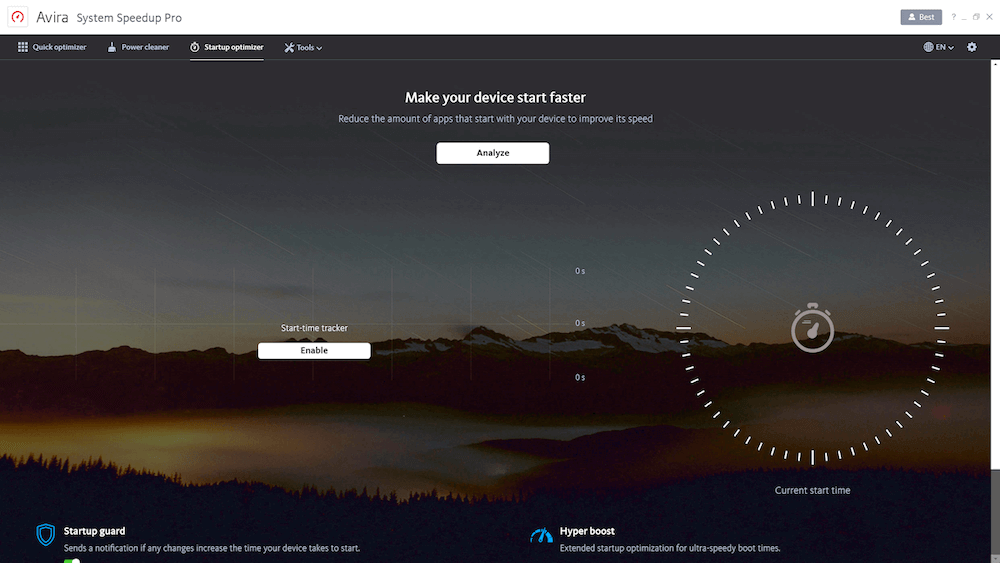Click the Hyper boost gauge icon
Viewport: 1000px width, 563px height.
coord(541,536)
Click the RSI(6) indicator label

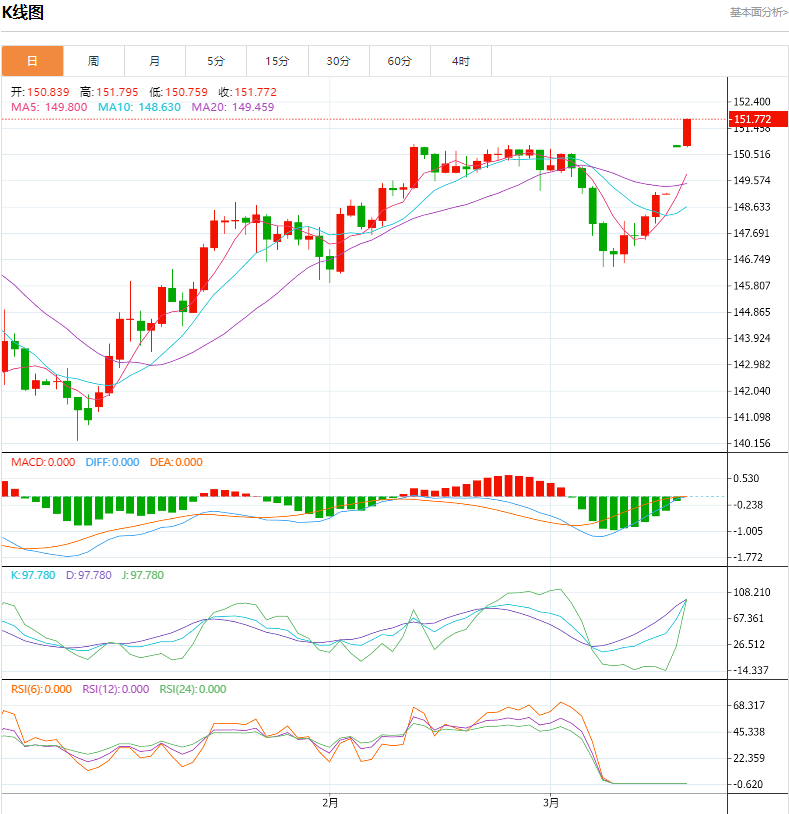click(x=42, y=689)
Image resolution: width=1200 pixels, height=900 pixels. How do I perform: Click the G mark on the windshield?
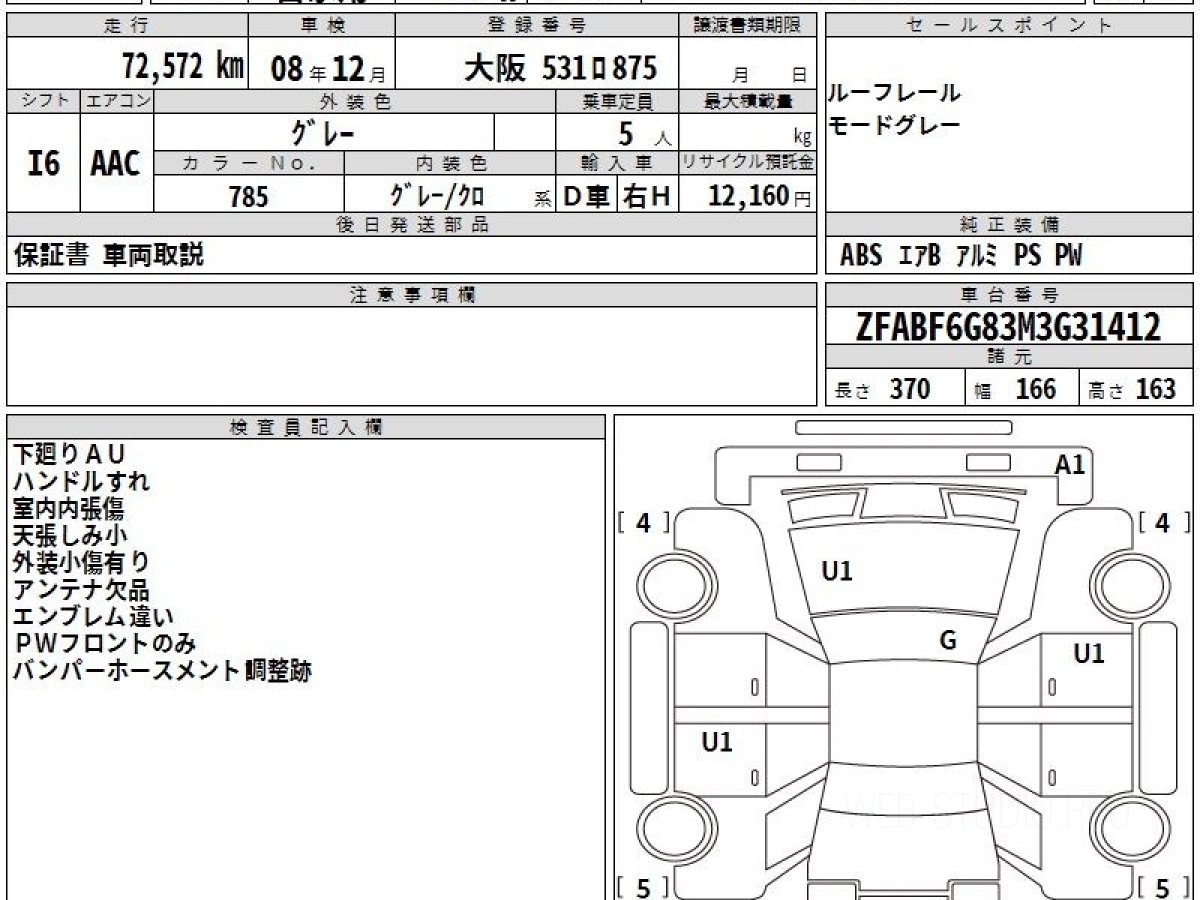[x=947, y=640]
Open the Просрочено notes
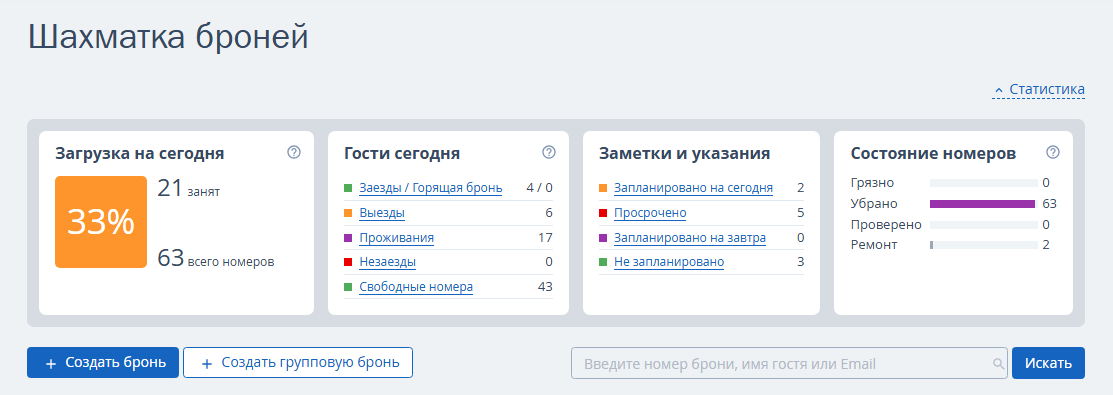Viewport: 1113px width, 395px height. (x=650, y=213)
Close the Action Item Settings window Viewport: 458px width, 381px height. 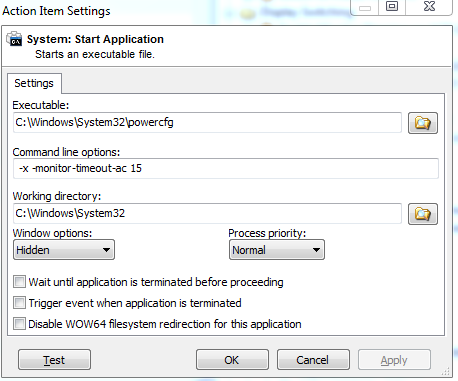click(429, 7)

|---|

▶ Short problem:
Write out the listing lines above as a numbered list, starting at the line containing "Click the RSI(6) indicator label" and ending at the line containing "Viewport: 1113px width, 395px". Skip blank lines and leave out the pictures.

▶ Response below:
1. Click the RSI(6) indicator label
2. click(x=42, y=689)
3. Image resolution: width=1200 pixels, height=900 pixels. How do I perform: Click the G mark on the windshield?
4. [x=947, y=640]
5. Open the Просрочено notes
6. Viewport: 1113px width, 395px height. (x=650, y=213)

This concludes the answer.